Try it: Only what runs from the line with "Where should I click to: Click the ECHIPA" to the final line of the records below should be given again, word for word.

Data records:
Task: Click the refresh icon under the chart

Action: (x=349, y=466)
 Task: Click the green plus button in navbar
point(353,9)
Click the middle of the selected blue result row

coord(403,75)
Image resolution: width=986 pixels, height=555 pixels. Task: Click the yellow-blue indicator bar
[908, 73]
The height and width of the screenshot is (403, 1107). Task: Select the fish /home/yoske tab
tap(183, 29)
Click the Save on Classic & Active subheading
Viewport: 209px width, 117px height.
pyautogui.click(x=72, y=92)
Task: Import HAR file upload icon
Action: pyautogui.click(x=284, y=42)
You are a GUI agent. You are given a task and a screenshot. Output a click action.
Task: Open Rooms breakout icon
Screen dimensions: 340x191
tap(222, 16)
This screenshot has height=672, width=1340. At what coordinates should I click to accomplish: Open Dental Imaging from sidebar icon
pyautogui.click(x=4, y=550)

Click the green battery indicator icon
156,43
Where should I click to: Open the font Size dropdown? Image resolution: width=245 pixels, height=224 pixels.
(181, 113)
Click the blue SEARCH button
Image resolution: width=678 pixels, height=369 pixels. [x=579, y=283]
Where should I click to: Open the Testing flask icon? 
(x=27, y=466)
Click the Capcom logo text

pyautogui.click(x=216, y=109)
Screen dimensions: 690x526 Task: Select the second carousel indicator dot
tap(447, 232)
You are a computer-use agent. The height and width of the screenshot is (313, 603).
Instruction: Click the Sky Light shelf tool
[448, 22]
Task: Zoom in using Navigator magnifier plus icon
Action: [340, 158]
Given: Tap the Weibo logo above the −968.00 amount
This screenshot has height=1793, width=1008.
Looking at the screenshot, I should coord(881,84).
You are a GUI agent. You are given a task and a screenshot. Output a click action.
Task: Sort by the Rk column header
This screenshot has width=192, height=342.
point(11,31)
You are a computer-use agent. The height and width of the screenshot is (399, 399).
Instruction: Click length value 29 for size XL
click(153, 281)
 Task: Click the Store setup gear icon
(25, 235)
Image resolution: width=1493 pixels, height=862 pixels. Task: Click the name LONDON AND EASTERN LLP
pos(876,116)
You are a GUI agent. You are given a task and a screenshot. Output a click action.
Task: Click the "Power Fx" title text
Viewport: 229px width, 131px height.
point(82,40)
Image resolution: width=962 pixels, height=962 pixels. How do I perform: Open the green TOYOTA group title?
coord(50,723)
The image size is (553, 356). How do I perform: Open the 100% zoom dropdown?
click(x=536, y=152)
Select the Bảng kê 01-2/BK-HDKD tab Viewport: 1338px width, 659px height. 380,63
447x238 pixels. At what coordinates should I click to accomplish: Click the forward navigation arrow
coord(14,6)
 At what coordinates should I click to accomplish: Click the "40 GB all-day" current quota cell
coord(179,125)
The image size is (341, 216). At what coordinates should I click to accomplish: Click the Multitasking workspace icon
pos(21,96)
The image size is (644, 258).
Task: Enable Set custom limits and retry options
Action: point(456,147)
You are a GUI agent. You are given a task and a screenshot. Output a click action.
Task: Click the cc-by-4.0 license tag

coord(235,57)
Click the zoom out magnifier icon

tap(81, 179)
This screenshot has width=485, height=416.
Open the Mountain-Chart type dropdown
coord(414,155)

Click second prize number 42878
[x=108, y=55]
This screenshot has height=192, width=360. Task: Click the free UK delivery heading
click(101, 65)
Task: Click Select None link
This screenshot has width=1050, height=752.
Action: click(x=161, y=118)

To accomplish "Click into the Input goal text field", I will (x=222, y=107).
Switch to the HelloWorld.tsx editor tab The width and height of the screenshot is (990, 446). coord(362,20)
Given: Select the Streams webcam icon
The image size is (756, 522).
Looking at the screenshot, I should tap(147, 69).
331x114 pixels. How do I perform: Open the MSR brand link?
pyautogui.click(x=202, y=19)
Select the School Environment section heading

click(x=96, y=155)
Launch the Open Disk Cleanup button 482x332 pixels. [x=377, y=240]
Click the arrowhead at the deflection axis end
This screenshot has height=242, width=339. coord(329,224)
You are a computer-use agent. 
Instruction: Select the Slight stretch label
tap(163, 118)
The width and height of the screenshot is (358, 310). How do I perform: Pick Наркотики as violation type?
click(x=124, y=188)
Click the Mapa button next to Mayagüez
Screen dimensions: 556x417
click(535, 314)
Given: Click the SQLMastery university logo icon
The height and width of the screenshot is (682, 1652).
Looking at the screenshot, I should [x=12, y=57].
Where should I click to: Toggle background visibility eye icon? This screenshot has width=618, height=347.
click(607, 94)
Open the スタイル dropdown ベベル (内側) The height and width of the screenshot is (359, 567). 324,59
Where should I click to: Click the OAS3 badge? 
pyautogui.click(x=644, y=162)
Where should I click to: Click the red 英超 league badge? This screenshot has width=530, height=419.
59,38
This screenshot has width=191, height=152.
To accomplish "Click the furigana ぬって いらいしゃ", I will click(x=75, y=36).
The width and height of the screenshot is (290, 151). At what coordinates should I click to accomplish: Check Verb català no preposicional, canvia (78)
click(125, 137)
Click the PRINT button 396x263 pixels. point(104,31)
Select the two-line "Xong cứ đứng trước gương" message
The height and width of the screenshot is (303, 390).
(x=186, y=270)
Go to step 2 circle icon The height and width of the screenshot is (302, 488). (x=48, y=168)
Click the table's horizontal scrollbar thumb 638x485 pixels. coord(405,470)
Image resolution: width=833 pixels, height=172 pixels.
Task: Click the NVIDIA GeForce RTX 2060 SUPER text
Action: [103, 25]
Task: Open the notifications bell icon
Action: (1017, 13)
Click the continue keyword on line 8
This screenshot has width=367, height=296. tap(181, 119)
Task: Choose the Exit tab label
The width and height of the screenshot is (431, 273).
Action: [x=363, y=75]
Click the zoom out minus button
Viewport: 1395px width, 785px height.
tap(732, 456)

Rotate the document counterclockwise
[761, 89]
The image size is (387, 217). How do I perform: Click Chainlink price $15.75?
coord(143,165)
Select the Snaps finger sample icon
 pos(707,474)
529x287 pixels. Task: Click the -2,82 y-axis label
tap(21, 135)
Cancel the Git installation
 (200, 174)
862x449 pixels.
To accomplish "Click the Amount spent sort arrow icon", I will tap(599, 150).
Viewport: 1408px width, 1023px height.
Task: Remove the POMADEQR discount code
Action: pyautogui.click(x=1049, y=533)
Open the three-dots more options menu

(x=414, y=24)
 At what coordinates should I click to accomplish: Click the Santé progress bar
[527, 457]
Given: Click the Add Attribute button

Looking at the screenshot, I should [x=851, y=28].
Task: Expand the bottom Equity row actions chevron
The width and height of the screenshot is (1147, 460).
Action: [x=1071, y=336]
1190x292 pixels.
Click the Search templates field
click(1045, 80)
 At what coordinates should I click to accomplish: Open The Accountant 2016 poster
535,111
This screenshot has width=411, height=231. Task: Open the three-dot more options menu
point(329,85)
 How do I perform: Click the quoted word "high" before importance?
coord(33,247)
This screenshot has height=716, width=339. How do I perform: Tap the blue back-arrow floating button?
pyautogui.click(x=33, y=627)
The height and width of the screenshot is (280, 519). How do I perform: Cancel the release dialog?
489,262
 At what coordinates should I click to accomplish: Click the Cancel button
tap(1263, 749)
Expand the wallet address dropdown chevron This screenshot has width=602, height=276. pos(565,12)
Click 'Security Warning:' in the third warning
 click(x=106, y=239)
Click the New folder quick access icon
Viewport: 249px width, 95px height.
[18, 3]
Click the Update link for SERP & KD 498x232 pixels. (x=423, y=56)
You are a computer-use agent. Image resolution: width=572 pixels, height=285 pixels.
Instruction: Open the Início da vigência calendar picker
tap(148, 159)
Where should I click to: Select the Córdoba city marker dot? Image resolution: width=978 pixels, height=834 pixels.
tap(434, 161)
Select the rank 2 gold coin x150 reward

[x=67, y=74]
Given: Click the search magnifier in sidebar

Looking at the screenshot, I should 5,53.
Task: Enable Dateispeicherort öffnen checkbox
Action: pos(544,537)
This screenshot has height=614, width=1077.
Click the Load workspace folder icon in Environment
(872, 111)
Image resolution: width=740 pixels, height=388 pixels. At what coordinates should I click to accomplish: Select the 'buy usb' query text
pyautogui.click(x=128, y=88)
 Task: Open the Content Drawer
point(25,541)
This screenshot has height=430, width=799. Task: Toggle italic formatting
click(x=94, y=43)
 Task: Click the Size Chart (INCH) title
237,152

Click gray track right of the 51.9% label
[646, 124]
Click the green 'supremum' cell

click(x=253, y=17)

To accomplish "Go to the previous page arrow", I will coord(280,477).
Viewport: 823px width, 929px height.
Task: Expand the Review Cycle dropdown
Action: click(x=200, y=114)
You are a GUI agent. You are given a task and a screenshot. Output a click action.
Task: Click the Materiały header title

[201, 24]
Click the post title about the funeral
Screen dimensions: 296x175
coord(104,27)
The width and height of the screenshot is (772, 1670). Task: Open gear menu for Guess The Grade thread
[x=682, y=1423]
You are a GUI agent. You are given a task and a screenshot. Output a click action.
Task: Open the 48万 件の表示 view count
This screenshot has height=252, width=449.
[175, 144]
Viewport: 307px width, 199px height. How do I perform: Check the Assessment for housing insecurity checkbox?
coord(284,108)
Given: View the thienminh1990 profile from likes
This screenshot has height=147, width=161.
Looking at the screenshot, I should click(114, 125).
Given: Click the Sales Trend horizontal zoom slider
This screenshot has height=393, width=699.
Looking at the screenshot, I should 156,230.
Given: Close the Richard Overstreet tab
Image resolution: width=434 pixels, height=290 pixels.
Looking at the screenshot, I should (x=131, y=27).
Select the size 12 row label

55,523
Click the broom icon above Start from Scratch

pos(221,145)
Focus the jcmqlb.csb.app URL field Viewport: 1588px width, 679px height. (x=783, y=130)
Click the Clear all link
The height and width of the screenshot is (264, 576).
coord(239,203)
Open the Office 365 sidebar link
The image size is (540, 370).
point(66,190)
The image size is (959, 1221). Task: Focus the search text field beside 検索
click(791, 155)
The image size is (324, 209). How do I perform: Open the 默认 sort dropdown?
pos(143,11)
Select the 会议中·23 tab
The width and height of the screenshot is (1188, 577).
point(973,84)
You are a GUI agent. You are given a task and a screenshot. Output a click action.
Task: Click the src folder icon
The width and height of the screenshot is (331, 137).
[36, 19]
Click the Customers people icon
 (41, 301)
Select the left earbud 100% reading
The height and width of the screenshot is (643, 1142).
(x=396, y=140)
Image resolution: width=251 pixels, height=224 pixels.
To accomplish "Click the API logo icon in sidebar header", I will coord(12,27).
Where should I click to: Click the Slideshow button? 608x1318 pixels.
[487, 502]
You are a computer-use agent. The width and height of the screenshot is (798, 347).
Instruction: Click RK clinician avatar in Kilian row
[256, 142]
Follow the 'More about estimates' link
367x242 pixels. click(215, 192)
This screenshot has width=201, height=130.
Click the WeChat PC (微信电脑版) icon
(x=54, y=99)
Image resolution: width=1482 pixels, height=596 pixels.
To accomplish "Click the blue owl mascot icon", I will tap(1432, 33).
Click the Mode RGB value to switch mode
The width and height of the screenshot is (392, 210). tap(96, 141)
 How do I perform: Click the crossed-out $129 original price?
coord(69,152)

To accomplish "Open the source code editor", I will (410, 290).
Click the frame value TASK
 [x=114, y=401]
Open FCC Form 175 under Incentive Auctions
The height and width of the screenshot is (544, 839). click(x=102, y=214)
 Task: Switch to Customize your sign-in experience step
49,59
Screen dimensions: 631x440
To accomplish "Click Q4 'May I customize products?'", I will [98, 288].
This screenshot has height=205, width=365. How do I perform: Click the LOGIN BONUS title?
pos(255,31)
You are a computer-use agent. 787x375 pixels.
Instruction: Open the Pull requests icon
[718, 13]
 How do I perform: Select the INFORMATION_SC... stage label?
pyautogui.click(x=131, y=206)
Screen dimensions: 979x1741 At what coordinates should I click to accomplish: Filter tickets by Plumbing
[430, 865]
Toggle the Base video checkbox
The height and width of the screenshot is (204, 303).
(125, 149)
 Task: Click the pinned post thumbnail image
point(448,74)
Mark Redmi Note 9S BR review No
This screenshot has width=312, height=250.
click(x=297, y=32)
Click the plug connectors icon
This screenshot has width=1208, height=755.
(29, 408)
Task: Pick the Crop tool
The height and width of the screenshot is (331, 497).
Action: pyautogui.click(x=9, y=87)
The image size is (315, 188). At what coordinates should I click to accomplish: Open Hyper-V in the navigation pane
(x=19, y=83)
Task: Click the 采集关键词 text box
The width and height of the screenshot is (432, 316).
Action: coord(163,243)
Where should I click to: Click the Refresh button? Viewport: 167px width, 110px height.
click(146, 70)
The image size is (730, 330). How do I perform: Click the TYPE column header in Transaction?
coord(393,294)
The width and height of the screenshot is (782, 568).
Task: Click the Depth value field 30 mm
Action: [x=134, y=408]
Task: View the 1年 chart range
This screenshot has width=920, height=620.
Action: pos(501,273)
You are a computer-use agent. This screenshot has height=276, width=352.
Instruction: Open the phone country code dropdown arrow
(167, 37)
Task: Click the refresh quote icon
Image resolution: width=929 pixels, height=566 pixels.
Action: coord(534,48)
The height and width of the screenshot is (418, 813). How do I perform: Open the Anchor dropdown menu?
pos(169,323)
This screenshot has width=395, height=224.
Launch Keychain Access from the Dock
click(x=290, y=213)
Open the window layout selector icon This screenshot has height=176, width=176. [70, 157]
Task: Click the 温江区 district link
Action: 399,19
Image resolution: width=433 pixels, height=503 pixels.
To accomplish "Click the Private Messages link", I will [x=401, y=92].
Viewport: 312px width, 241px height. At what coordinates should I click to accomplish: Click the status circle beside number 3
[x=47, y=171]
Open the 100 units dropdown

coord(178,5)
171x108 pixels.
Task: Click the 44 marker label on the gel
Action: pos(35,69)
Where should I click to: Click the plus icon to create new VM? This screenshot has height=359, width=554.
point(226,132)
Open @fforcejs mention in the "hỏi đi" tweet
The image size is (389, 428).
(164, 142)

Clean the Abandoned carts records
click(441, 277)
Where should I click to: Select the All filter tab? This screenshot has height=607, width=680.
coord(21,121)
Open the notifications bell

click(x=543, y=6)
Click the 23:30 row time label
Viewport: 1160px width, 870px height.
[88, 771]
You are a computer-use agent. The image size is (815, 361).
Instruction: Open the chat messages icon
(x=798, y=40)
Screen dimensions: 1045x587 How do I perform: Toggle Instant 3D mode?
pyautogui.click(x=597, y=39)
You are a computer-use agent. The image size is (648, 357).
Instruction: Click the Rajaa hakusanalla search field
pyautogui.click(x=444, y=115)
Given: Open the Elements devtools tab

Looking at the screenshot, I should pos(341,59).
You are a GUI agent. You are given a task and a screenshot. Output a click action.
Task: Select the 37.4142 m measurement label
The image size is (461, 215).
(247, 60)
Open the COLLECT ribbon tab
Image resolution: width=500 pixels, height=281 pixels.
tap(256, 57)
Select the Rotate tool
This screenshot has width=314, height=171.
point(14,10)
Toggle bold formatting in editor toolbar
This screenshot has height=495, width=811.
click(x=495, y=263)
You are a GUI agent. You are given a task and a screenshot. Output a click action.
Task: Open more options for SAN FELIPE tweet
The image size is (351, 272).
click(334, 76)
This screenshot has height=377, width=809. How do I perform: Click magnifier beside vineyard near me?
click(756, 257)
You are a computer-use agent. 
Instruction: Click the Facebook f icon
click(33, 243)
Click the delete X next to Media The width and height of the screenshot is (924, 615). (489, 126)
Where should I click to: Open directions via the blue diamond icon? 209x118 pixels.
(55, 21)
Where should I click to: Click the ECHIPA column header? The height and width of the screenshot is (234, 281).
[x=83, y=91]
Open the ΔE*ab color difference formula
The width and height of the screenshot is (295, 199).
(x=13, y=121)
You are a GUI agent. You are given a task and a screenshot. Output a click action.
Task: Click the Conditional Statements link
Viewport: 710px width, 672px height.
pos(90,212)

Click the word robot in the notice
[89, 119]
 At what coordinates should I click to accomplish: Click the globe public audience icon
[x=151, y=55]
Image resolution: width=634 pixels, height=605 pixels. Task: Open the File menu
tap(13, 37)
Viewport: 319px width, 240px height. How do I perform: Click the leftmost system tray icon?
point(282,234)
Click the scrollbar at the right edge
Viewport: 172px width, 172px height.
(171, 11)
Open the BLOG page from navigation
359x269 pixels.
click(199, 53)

Written solution:
Where should I click to: Click the ECHIPA column header? The height and width of the screenshot is (234, 281).
[x=83, y=91]
Open the ΔE*ab color difference formula
The width and height of the screenshot is (295, 199).
(x=13, y=121)
You are a GUI agent. You are given a task and a screenshot. Output a click action.
Task: Click the Conditional Statements link
Viewport: 710px width, 672px height.
pos(90,212)

Click the word robot in the notice
[89, 119]
 At what coordinates should I click to accomplish: Click the globe public audience icon
[x=151, y=55]
Image resolution: width=634 pixels, height=605 pixels. Task: Open the File menu
tap(13, 37)
Viewport: 319px width, 240px height. How do I perform: Click the leftmost system tray icon?
point(282,234)
Click the scrollbar at the right edge
Viewport: 172px width, 172px height.
(171, 11)
Open the BLOG page from navigation
359x269 pixels.
click(199, 53)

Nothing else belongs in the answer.